2. The long range missions to Guadalcanal were flown at very slow airspeeds on lean mixtures.
Assuming the same advance ratio, half the airspeed and half the RPM is awfully low, my guess is that it is too low to be practical.
3. One other point that is worth noting is that Koga's A6M2 had no need to be configured for any super long ranges if such a configuration was even possible. He was flying off a carrier where low speed acceleration off the carrier deck was certainly more important.

 

[Holtzauge]

I can't comment as to the accuracy of that quote. At one point I believed it to be overly optimistic but as I read more, I am finding that his claim is quite plausible in the context of other evidence.

Well here we just have to agree to disagree: For me "about 300 knots" remains just that: An about number just as in a ballpark number.

b
US test reports seem to always quote RPM figures in the 2500 - 2550 RPM range. You are stating that the Japanese chart gives a power reading for +129 mm at 2600 RPM for a Sakae 12 engine? That would be interesting.
If the +150 mm boost setting at 2500 RPM is giving 330 MPH in a bent bird then what do you suppose +250 mm and 2550 RPM would be giving on a non-bent bird?
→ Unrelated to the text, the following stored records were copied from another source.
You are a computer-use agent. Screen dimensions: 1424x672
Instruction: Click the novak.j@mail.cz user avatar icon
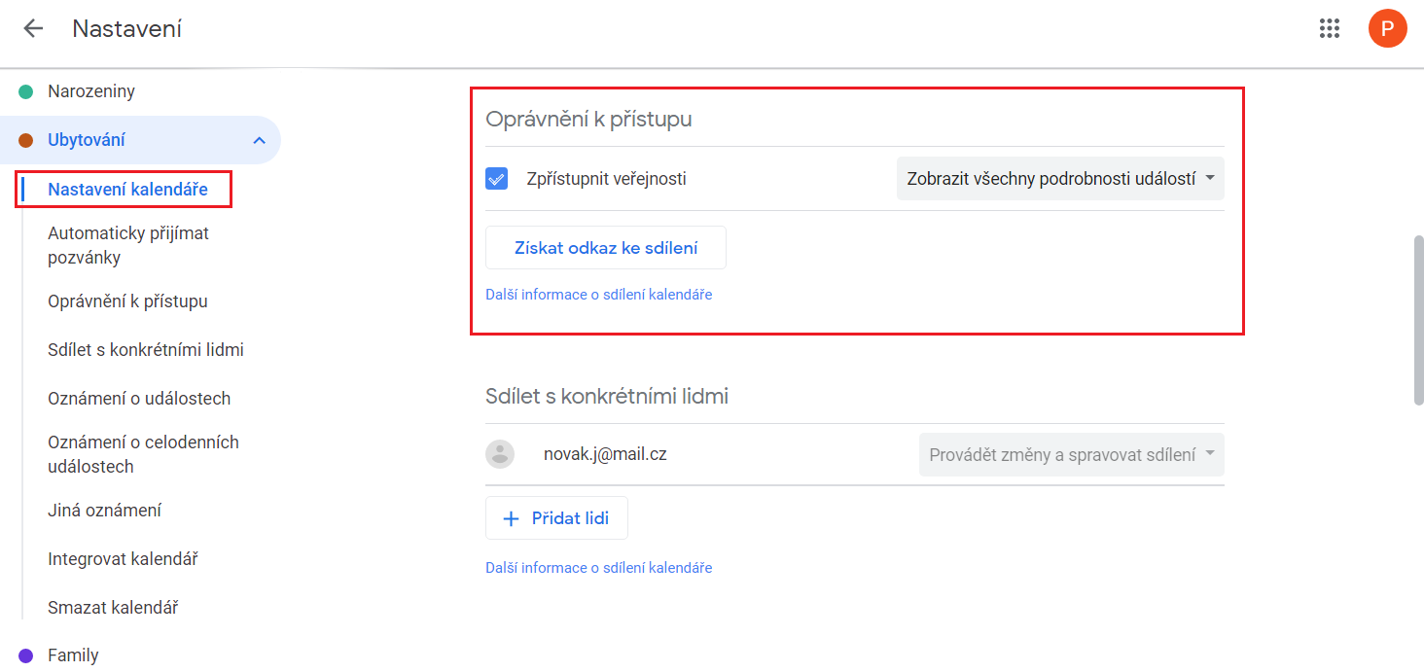click(500, 454)
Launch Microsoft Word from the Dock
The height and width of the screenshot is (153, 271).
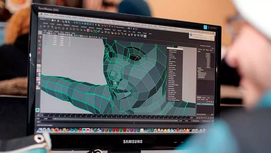coord(73,130)
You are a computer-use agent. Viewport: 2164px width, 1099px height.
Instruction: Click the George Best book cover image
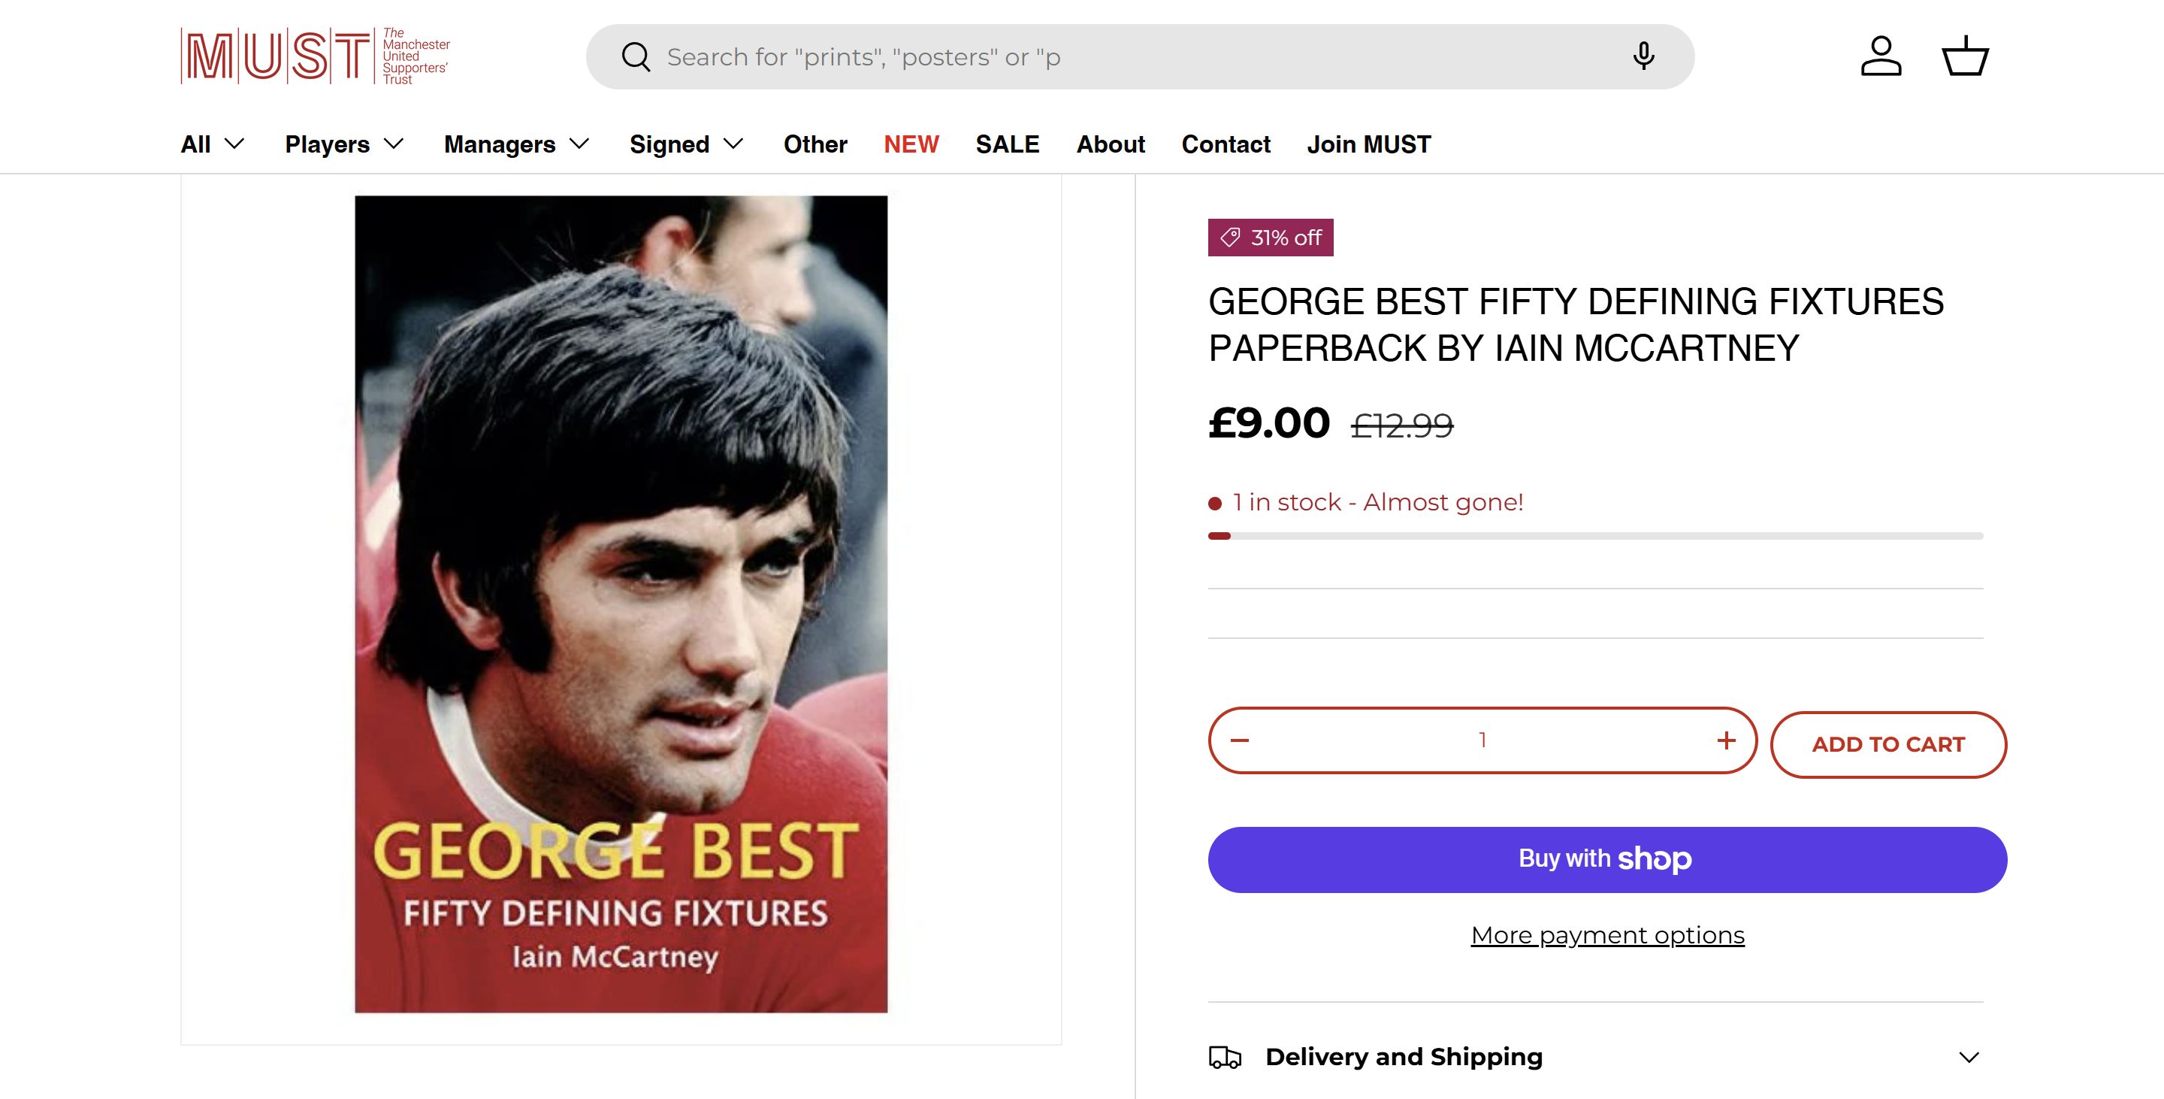point(621,603)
Yes. The chart goes up to 2550 and and this line drawn above the 2500 line in the chart is quite close, meaning that the engine was close to peak rpm's and would not be producing much more power at 2600.

Then about what the +250 mm and 2550 RPM would add: I already explained that with the Spitfire MkI chart I linked to in post #334: The extra 50 rpm's from 2500 move the FTH speed a little towards higher speeds, but this is only marginal adding just a few mph at the FTH. The main gain is at lower latitudes, not at the FTH. Just as the effects on the Spitfire MkI when going from 6.25 to 12 and ultimately +16 boost.
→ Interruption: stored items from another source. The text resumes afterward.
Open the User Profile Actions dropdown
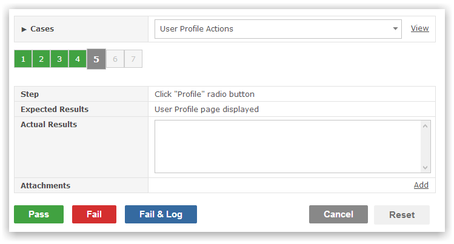The image size is (454, 244). click(278, 29)
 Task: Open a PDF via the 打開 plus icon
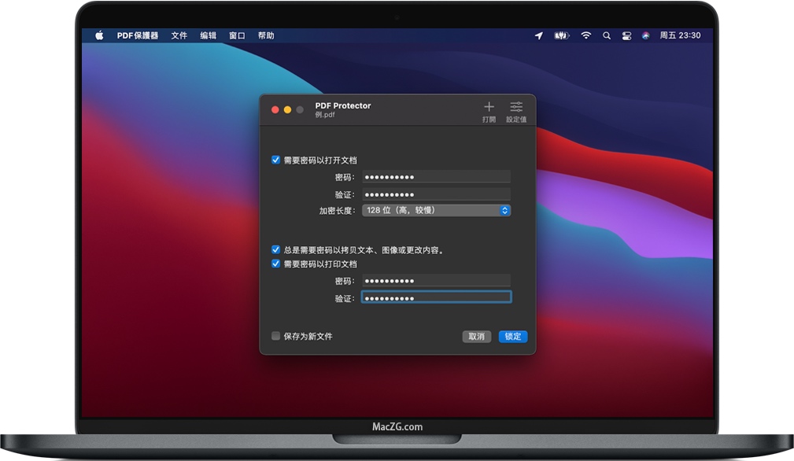tap(489, 109)
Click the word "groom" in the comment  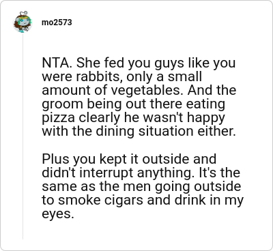(63, 104)
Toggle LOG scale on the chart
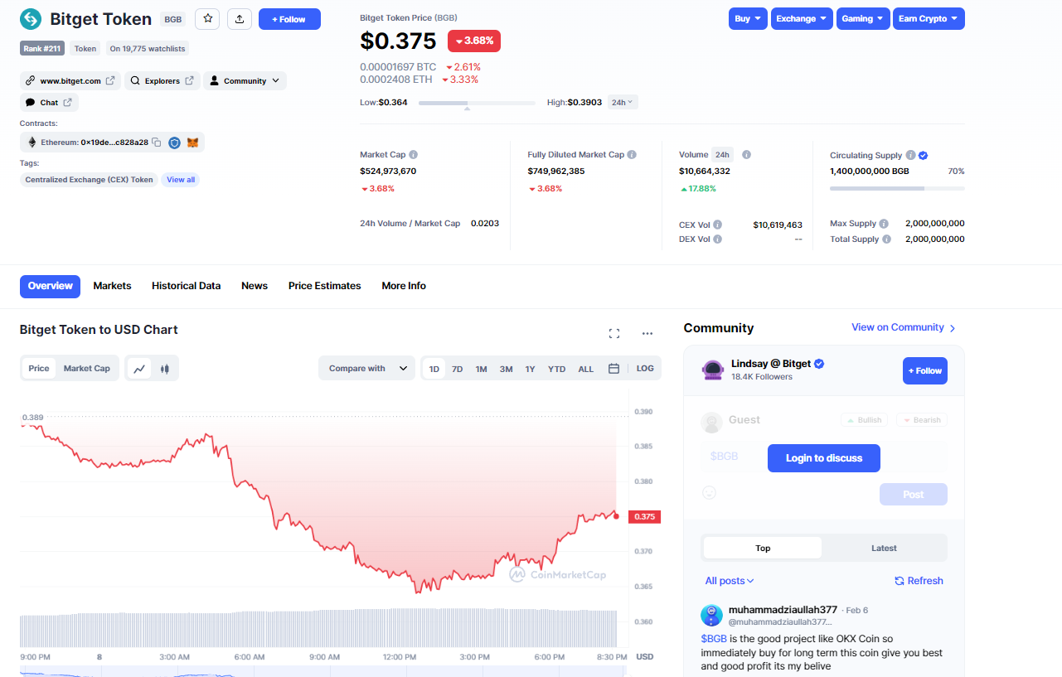Viewport: 1062px width, 677px height. pyautogui.click(x=645, y=369)
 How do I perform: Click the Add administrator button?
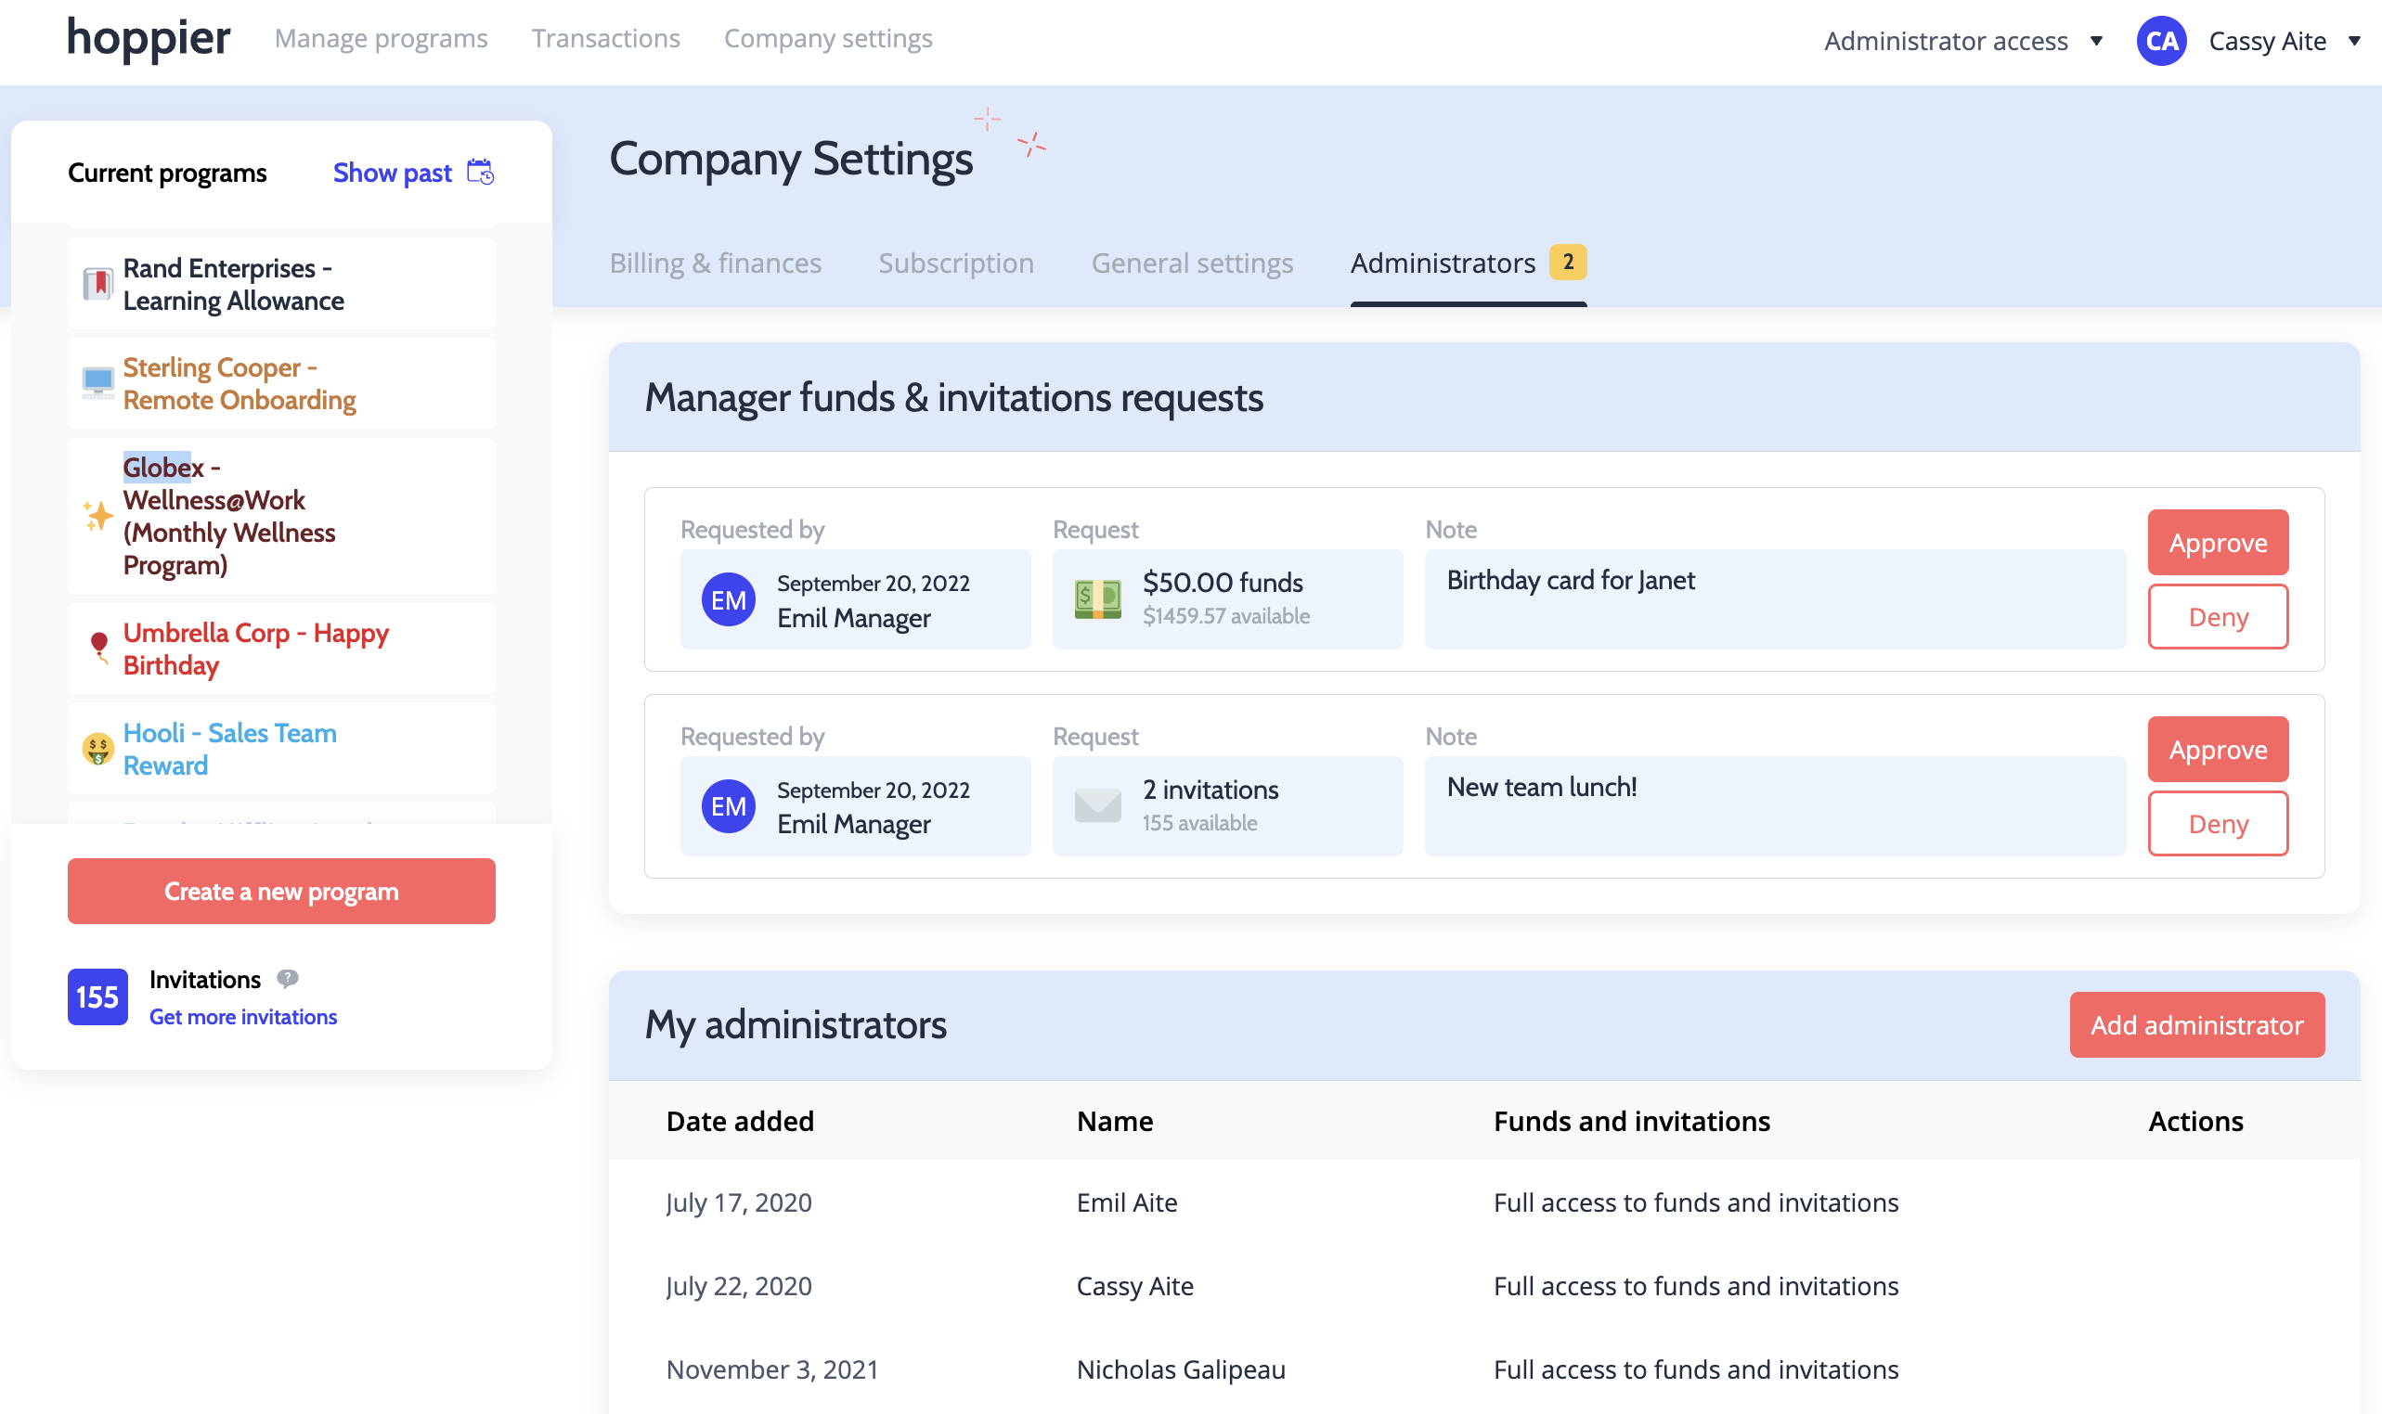coord(2197,1024)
And I don't understand why you are so fixated with "bent birds"? Unless a rebuilt aircraft is put together in a very bad way the effects on performance would be minimal. But since you seem to think there are many mph to be had here, just what was "bent" and how many mph would "un-bending" these defects do? 1,2, 3 or 5 or 10 mph? Because if this was missed by the BuAer engineers in charge of the testing, they were not very good at their jobs were they?

I believe this is a poor argument for the following reasons:
1. At the "Normal" engine setting of 2350 RPM, A6M2 cruised at 316 MPH.
2. The long range missions to Guadalcanal were flown at very slow airspeeds on lean mixtures.
Assuming the same advance ratio, half the airspeed and half the RPM is awfully low, my guess is that it is too low to be practical.
3. One other point that is worth noting is that Koga's A6M2 had no need to be configured for any super long ranges if such a configuration was even possible. He was flying off a carrier where low speed acceleration off the carrier deck was certainly more important.
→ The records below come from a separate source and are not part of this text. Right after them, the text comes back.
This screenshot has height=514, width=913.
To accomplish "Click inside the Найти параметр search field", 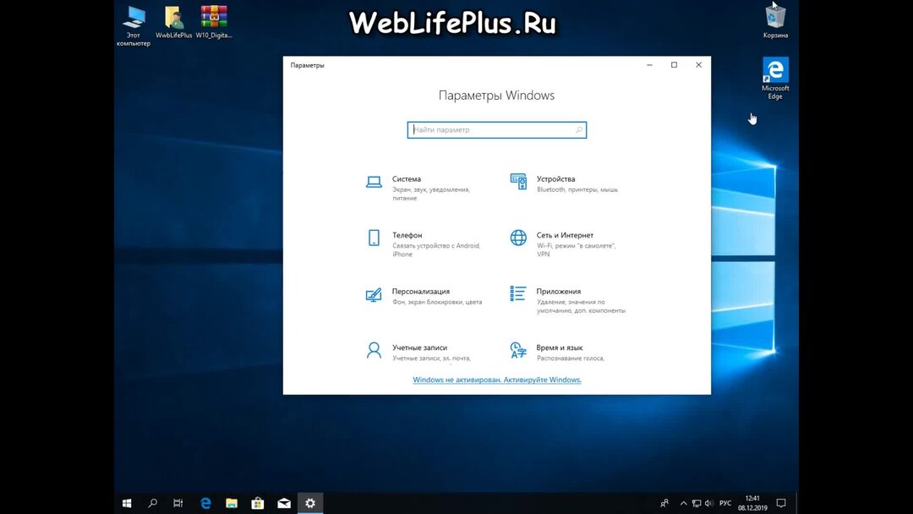I will pos(497,129).
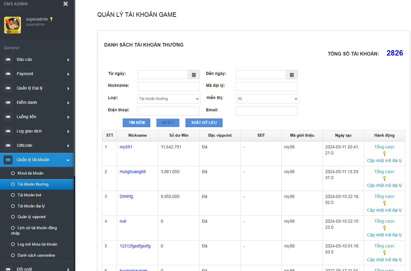The width and height of the screenshot is (411, 271).
Task: Click the key icon in roy881 row
Action: tap(384, 154)
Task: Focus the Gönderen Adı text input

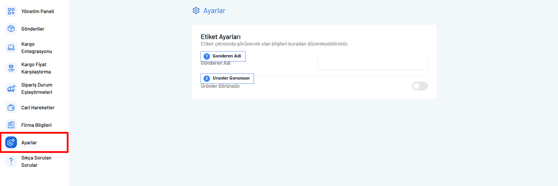Action: [x=372, y=63]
We have been so fixated with speeds so far in this thread, that we have forgotten to consider that the climb rates in the US tests tell a story as well: And if you look at the climb rates in those tests you can see that the engines were delivering according to specs since they measured a bit over 2700 fpm SL climb rate for the A6M2's in both those tests, which is just as expected looking at the power loading W/P. So this proves without a shadow of a doubt that there was nothing wrong with the engines and that that reason for the low revs they measured when testing initially was due to the propeller pitch setting being adjusted for range, and not performance.

 

[Reluctant Poster]

Just for context: In many flight tests, the specification is a maximum of 60 pounds of force on the stick. A real pilot may be able to apply more but that was how the aeroplane was tested.
Also worth noting is that in one of the reports, there is a comment that at 200 Knots, A6M2 would complete a 360 degree roll in 5.4 seconds. That may not be great performance for the time, but it is still over 60 degrees per second.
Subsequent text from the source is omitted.